→ Exercise directions:
Transcribe every entry verbatim; omit pictures.

--- Supplied material Enclosed Below ---

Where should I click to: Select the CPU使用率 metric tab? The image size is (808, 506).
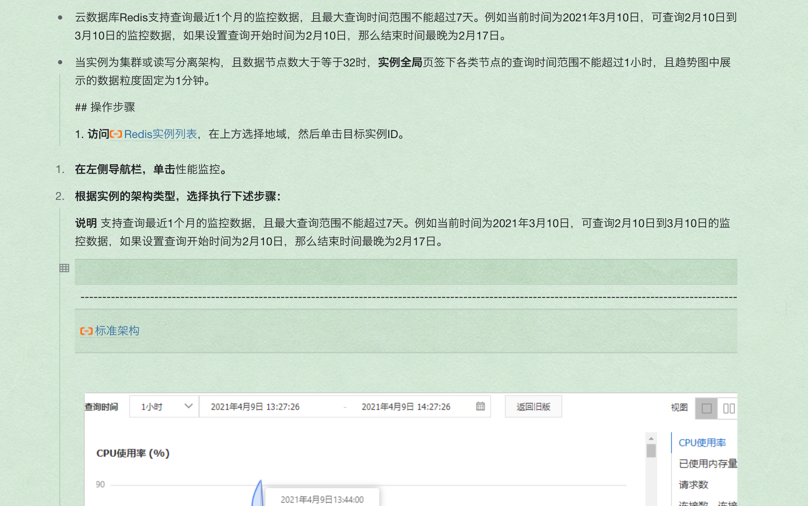click(x=702, y=443)
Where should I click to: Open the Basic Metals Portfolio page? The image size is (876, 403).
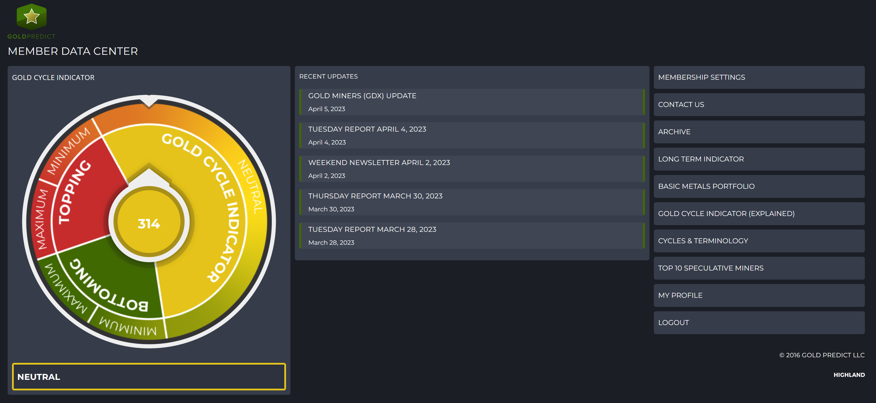coord(706,186)
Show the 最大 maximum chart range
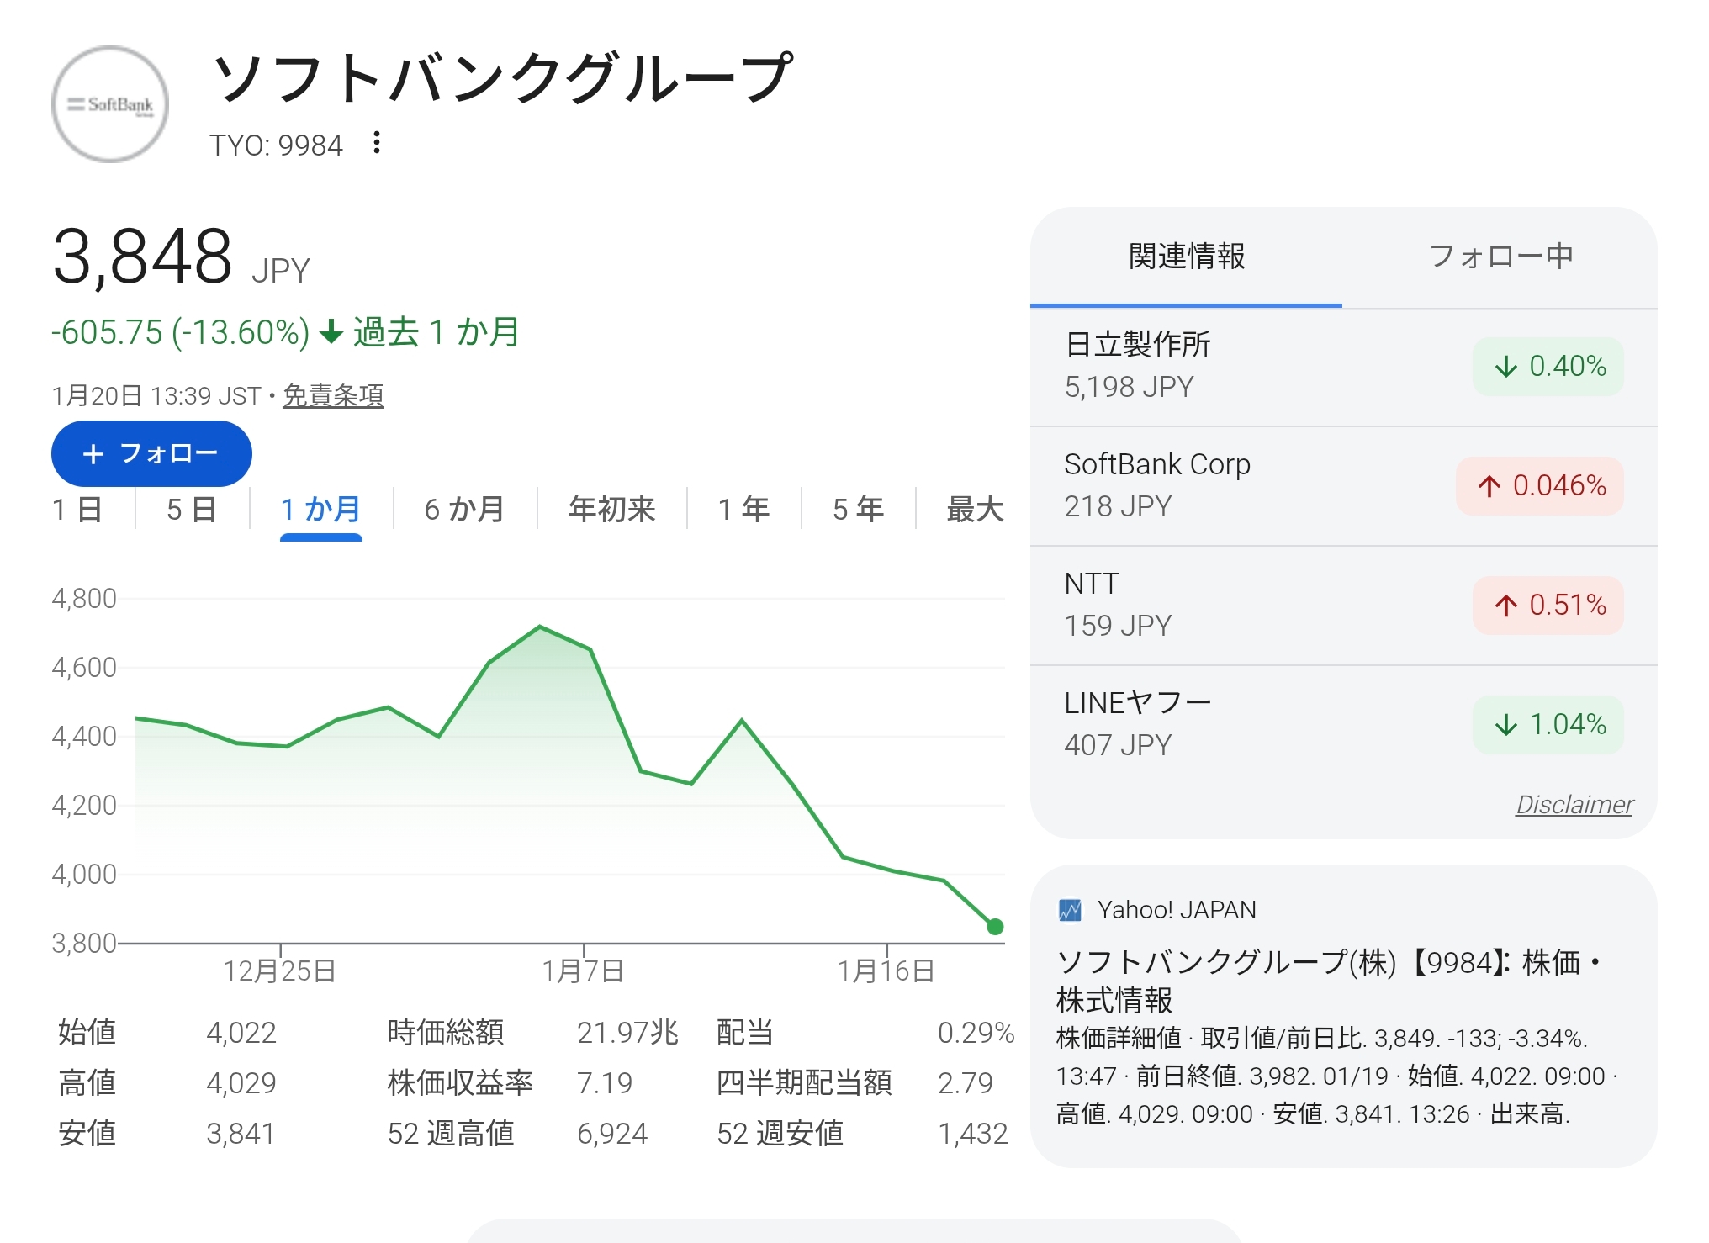Image resolution: width=1709 pixels, height=1243 pixels. 975,510
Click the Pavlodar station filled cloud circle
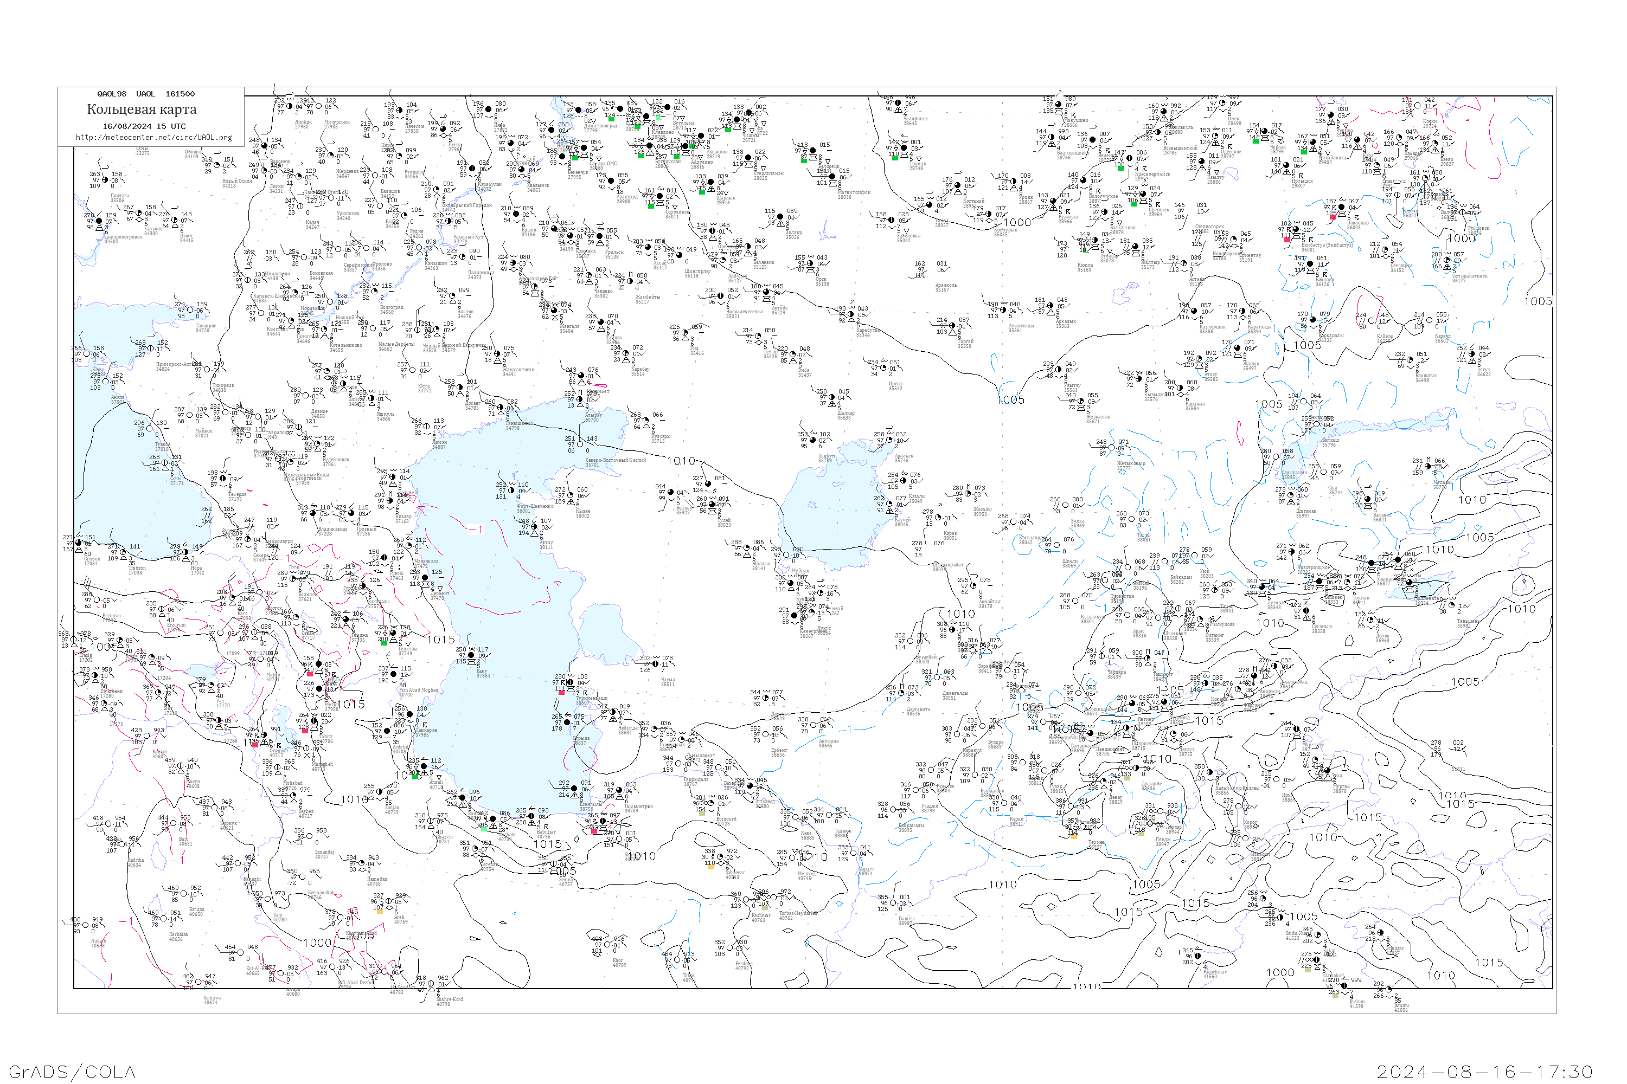The height and width of the screenshot is (1084, 1627). 1341,207
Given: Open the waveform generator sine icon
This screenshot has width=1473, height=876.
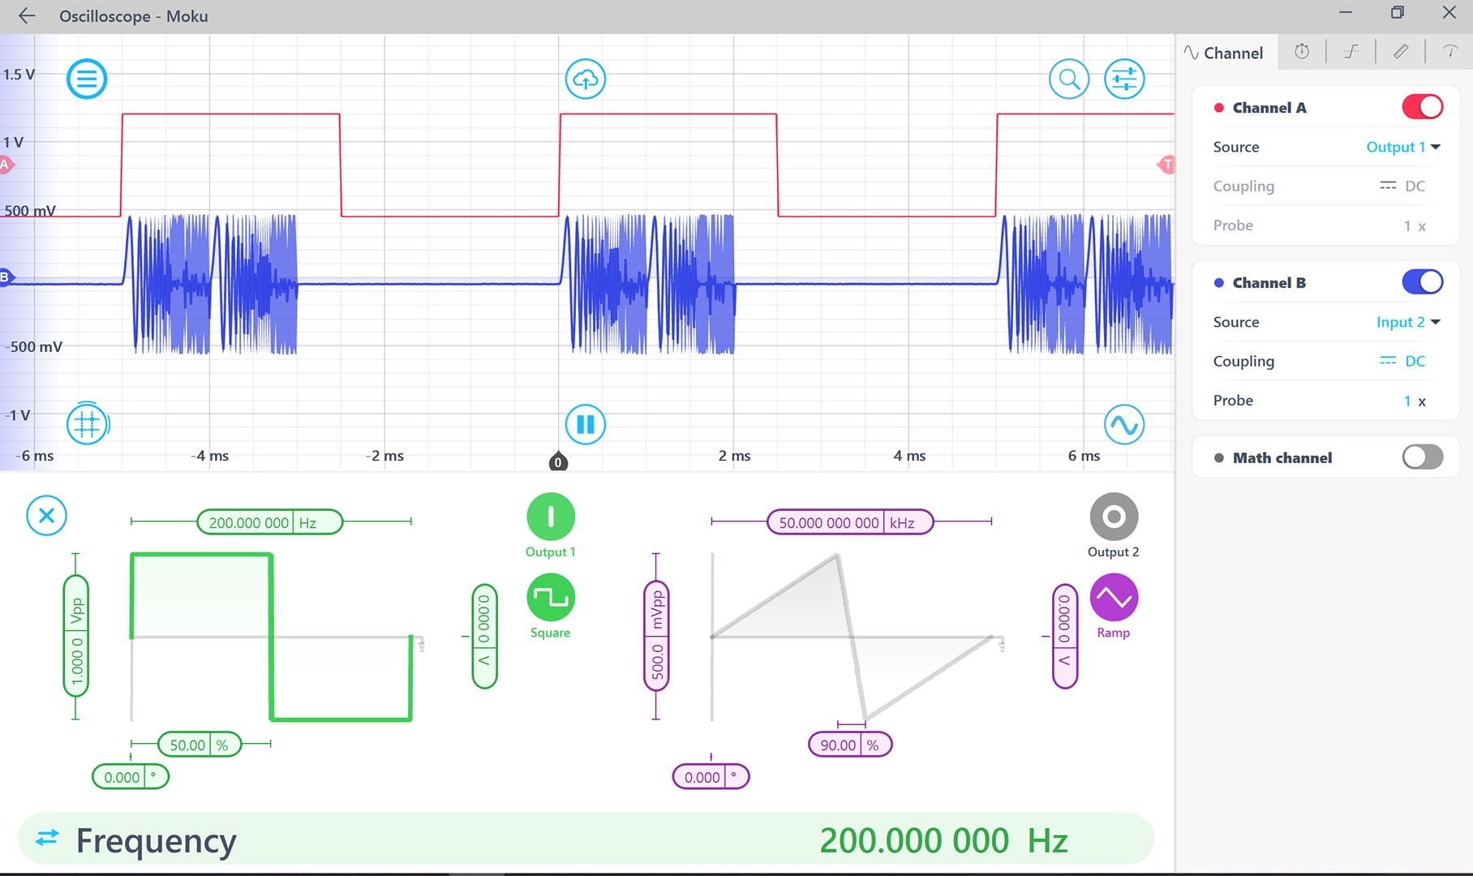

--- End of Enclosed Supplied material ---

→ Response:
Where should I click to: Select the CPU使用率 metric tab? The image size is (808, 506).
click(x=702, y=443)
Where should I click to: Open the Basic Metals Portfolio page? The image size is (876, 403).
coord(706,186)
Show the 最大 maximum chart range
Image resolution: width=1709 pixels, height=1243 pixels. 975,510
Click the Pavlodar station filled cloud circle
The height and width of the screenshot is (1084, 1627). 1341,207
Given: Open the waveform generator sine icon
This screenshot has width=1473, height=876.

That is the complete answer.